**How to complete this task:** Work through the records below and copy every line that includes "page".

Stored data entries
——————————

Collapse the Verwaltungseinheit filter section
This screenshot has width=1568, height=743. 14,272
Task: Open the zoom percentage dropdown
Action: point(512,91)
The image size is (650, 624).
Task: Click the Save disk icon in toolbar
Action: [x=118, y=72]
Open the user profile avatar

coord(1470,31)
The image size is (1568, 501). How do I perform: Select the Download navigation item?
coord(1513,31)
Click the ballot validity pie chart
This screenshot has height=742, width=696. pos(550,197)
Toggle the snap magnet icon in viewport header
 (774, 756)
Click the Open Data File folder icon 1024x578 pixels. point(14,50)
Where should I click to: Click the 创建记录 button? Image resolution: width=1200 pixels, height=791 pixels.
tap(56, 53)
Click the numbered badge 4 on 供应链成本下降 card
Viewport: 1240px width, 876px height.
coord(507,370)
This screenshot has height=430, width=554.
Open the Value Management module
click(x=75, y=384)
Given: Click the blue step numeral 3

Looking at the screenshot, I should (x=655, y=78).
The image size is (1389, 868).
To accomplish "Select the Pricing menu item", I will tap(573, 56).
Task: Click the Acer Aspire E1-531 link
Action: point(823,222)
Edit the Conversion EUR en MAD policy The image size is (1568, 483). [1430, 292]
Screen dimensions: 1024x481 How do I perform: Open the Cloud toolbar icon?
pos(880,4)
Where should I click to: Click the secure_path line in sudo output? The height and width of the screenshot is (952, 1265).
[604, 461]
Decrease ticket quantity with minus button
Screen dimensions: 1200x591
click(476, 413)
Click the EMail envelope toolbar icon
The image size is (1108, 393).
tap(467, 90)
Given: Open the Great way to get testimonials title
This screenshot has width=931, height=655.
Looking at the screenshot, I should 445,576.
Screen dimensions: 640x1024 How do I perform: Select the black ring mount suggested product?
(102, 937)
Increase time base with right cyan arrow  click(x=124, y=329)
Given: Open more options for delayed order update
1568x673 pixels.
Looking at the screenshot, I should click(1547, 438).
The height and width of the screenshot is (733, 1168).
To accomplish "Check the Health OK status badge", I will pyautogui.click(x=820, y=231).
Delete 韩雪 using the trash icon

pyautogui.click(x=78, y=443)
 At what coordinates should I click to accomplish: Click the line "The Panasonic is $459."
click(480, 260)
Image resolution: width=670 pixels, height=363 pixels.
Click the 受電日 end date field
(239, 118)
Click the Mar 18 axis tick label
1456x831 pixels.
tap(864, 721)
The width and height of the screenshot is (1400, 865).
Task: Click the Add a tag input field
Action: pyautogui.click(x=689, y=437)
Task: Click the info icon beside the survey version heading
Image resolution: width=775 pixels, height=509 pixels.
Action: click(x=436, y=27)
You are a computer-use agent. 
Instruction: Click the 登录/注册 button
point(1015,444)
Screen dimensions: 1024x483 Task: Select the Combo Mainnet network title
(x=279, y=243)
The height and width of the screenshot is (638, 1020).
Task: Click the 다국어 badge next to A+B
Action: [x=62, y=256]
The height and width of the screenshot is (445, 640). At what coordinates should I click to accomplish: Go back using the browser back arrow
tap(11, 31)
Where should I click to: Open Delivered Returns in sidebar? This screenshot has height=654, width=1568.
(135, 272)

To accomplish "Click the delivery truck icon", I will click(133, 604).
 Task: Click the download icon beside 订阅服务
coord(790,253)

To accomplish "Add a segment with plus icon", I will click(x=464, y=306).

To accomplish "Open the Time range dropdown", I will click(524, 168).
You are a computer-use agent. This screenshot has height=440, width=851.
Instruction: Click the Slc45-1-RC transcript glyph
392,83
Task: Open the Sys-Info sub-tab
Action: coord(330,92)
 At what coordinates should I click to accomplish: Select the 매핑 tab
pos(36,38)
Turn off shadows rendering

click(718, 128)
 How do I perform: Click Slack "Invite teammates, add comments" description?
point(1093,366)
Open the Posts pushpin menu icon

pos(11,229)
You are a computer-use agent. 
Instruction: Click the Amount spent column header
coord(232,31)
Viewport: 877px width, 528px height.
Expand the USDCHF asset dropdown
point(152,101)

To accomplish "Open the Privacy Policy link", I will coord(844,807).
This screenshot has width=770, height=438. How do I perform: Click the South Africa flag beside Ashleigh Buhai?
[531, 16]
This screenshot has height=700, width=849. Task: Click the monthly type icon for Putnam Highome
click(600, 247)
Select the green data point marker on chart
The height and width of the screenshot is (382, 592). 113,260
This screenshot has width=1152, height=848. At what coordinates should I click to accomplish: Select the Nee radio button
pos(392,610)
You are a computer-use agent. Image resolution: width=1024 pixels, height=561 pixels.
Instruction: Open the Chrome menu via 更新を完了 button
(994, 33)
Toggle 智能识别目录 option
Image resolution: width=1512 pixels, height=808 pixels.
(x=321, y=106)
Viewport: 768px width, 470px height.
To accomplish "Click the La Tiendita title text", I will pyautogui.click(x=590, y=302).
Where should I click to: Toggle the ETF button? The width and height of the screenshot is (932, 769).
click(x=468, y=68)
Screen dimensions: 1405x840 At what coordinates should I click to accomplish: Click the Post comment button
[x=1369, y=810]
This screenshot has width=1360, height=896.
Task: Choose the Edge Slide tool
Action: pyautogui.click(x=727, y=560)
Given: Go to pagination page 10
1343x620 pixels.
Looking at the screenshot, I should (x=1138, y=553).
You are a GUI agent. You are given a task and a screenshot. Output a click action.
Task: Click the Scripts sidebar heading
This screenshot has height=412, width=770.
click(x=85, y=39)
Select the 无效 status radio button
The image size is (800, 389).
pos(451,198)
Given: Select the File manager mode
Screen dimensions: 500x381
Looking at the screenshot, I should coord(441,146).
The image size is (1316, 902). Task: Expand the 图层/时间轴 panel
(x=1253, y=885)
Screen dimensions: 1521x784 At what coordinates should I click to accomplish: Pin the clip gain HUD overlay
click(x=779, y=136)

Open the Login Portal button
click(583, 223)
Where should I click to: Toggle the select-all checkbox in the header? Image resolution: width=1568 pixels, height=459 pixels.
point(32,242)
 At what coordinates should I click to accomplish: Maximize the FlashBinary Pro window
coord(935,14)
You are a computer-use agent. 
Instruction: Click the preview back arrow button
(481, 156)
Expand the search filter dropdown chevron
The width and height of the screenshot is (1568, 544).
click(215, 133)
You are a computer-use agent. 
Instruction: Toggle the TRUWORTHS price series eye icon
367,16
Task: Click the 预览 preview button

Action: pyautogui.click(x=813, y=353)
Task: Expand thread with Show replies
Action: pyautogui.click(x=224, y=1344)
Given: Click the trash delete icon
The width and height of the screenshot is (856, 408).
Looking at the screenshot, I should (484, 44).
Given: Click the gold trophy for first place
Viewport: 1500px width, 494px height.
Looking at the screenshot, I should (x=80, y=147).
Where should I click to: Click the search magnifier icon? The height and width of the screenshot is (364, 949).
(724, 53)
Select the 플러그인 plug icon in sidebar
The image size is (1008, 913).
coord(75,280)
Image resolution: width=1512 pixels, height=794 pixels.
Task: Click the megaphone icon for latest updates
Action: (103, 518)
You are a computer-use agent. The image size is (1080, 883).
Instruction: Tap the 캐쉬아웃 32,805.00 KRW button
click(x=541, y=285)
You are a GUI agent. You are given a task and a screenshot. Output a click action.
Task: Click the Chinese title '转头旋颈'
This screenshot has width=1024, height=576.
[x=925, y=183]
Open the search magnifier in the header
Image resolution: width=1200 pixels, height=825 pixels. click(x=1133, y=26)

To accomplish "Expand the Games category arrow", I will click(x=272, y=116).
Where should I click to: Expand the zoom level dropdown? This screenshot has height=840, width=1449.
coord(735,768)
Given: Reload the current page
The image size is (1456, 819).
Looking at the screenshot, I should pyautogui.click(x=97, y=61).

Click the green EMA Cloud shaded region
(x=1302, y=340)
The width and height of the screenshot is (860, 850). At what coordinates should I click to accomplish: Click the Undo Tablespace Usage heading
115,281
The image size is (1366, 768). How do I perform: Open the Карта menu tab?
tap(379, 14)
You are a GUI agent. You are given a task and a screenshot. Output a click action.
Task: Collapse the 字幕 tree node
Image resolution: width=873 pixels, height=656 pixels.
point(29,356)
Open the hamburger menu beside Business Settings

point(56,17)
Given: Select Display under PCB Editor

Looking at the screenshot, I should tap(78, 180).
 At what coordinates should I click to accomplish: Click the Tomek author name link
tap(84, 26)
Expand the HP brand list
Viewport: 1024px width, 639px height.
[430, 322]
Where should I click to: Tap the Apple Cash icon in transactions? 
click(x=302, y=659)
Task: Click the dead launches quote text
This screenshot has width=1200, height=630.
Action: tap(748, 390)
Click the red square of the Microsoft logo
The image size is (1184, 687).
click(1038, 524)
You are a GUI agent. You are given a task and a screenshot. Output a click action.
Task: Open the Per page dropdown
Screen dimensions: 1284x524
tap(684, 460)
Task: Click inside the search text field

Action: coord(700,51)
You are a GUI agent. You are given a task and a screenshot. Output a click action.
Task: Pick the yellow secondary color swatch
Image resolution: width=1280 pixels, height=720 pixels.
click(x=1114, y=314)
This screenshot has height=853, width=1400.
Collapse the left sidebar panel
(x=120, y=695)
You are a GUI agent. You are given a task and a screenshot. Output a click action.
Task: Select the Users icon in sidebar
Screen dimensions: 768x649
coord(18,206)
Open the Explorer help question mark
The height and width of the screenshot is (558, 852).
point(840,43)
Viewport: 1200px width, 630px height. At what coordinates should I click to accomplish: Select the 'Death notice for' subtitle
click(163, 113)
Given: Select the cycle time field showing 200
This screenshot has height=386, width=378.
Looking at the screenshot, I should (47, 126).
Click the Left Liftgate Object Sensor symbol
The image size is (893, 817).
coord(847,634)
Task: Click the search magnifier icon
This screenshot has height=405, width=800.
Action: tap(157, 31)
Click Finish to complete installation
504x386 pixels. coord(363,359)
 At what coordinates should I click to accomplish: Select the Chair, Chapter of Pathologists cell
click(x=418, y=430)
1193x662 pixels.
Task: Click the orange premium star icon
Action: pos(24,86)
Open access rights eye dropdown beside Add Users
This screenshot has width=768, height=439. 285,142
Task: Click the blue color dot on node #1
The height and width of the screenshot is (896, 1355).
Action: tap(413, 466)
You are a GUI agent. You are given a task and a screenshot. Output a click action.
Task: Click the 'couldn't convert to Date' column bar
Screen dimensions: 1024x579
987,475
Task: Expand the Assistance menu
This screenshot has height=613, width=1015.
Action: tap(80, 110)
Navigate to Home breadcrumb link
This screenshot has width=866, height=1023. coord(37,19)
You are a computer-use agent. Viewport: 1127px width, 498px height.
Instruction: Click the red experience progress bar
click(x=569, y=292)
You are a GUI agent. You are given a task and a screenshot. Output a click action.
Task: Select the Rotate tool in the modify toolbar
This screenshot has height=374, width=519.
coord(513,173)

——————————

**Answer to this exercise:**
Given: Go to pagination page 10
Given: Reload the current page
Task: Open the Per page dropdown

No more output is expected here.